- Data provided
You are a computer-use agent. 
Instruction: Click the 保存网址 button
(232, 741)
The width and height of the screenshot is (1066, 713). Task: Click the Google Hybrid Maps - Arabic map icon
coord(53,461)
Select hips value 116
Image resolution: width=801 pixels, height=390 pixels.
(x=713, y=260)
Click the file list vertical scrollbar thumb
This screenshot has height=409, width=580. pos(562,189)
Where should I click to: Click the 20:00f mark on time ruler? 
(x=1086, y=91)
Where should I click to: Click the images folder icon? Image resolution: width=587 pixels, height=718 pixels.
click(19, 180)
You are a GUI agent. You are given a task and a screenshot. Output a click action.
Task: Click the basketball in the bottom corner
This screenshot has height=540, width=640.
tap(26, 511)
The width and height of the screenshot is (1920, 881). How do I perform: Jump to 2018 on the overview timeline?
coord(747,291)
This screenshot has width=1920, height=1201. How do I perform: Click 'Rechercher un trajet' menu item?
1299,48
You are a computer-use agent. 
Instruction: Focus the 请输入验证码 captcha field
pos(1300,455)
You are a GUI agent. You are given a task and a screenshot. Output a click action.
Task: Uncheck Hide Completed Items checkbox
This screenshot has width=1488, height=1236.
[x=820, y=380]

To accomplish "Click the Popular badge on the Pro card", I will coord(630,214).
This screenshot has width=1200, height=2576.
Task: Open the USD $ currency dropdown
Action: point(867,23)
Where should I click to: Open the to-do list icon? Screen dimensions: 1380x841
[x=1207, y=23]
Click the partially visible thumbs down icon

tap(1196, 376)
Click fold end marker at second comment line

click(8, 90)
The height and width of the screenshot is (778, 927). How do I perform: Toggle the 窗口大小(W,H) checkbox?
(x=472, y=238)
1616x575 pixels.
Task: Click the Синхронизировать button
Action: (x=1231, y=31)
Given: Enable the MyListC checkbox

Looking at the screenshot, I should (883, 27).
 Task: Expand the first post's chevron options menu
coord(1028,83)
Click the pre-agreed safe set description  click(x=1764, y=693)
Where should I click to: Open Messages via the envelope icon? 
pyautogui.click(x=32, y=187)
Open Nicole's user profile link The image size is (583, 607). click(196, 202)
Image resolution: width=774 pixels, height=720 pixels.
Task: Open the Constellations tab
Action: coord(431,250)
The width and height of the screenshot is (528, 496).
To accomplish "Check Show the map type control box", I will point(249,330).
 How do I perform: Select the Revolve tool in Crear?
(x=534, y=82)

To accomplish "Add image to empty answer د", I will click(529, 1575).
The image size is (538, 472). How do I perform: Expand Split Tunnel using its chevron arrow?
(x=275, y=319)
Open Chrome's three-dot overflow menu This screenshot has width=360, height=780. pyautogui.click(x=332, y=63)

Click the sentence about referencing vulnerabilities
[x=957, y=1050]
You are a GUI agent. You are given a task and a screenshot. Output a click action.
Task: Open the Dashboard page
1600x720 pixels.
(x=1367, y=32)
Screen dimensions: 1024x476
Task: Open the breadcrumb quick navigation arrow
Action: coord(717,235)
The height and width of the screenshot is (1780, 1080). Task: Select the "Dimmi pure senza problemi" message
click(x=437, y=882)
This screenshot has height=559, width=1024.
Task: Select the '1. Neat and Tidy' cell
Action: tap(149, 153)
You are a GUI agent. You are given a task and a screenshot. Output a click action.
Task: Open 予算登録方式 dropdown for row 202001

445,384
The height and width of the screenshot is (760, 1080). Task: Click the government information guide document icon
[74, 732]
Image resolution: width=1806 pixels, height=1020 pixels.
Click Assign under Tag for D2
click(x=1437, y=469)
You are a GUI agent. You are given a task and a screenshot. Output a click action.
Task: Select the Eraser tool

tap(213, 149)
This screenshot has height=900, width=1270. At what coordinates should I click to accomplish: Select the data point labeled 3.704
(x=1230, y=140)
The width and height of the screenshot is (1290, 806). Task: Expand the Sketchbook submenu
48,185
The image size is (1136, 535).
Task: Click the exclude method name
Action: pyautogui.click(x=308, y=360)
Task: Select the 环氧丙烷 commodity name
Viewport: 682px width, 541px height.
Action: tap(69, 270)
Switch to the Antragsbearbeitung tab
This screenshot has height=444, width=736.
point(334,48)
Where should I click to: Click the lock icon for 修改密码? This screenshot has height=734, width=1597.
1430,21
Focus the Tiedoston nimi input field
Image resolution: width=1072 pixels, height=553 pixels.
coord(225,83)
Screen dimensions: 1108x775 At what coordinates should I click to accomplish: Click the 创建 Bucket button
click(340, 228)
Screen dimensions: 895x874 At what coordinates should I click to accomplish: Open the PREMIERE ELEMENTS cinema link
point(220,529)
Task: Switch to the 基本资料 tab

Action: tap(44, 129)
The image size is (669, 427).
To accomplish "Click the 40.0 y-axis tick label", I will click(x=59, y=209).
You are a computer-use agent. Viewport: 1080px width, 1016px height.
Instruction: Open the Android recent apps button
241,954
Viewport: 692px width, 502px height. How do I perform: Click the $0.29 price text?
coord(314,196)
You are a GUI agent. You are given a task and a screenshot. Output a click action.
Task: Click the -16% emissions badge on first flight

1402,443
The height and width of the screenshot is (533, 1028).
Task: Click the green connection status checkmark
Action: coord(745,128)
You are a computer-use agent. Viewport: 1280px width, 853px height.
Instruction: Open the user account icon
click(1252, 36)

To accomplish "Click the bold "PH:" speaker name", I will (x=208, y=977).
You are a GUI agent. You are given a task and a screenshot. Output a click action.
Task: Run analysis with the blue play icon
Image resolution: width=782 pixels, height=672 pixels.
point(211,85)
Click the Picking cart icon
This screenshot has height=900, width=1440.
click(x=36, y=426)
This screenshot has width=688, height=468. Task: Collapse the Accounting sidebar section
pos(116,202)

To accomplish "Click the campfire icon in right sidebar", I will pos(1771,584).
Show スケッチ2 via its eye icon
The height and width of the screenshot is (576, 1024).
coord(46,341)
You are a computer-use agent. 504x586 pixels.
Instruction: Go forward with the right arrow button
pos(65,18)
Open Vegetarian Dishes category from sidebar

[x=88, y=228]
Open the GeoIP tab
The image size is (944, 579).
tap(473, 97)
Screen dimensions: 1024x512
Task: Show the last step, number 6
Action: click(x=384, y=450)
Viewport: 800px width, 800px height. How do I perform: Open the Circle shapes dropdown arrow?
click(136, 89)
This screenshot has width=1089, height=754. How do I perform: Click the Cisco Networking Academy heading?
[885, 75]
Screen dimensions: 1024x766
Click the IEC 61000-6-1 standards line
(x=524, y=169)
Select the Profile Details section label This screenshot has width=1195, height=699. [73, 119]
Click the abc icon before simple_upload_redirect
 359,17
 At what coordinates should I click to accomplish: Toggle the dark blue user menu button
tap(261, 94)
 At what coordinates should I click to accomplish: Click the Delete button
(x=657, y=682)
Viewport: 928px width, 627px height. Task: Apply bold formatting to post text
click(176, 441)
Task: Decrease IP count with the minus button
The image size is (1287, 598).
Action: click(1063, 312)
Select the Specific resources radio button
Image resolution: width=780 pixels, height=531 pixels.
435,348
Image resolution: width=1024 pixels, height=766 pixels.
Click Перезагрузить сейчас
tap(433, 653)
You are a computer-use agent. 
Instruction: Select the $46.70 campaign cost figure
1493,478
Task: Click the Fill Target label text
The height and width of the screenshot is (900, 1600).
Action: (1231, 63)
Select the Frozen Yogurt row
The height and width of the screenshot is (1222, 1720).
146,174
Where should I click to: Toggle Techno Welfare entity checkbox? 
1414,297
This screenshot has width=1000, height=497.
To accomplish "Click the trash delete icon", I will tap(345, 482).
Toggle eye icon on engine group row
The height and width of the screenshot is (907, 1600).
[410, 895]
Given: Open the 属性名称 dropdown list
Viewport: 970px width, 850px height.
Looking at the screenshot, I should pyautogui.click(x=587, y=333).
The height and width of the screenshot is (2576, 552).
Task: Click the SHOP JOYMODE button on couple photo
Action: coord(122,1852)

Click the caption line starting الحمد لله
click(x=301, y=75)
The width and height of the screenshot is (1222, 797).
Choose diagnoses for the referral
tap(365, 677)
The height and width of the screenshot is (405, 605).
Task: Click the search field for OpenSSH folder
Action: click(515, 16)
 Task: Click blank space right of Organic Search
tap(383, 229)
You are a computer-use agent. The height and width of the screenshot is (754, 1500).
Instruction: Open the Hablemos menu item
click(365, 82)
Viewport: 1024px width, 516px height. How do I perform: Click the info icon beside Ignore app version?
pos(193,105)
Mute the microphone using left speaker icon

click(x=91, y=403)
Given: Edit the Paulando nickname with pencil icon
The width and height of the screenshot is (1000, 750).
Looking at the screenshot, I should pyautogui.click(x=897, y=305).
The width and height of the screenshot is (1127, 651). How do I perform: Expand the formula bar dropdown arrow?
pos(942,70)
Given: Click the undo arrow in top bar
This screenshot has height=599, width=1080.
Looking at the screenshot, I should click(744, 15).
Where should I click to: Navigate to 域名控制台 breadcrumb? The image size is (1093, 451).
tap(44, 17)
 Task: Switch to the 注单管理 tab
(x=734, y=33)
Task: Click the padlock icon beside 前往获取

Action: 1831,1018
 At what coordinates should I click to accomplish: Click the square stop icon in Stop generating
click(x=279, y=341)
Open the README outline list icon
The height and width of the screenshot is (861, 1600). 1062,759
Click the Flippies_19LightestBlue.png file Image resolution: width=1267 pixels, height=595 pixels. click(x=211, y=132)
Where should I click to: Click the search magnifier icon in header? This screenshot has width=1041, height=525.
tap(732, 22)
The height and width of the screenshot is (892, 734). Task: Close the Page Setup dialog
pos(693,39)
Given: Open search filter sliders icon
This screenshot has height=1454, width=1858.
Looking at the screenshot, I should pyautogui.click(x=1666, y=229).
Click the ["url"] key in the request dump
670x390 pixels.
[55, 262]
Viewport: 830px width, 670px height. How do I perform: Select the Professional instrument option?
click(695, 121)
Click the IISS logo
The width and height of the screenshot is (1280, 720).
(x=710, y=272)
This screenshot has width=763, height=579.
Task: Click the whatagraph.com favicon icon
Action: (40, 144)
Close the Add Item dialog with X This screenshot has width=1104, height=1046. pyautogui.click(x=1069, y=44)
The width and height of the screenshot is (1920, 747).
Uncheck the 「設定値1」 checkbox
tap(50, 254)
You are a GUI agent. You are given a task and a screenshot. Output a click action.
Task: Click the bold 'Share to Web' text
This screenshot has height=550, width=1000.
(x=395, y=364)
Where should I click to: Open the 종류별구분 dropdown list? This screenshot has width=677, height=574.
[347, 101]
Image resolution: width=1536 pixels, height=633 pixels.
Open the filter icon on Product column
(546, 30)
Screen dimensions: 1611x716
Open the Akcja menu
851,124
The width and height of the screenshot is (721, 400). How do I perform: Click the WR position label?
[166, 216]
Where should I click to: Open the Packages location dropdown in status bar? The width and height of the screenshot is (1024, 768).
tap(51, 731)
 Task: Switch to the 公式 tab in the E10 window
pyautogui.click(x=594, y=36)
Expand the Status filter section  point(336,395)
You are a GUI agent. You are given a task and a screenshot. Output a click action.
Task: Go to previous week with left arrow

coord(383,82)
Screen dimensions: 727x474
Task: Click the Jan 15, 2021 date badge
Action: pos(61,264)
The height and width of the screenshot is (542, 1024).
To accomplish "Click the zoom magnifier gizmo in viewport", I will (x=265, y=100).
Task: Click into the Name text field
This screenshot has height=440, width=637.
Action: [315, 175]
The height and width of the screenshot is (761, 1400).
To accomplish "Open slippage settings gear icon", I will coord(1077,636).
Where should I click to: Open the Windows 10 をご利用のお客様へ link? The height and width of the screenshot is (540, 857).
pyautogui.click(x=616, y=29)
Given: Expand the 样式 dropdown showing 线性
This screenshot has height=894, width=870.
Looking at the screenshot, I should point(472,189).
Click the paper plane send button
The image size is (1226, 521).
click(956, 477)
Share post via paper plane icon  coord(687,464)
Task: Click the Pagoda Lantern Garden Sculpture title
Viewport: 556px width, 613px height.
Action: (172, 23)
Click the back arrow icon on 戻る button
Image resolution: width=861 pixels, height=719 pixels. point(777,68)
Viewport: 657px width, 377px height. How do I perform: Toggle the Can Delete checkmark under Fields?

- Your task
Check each line of the data above for the word "Share" and copy the ones where it is found.

- Result below
Task: Click the bold 'Share to Web' text
Share post via paper plane icon  coord(687,464)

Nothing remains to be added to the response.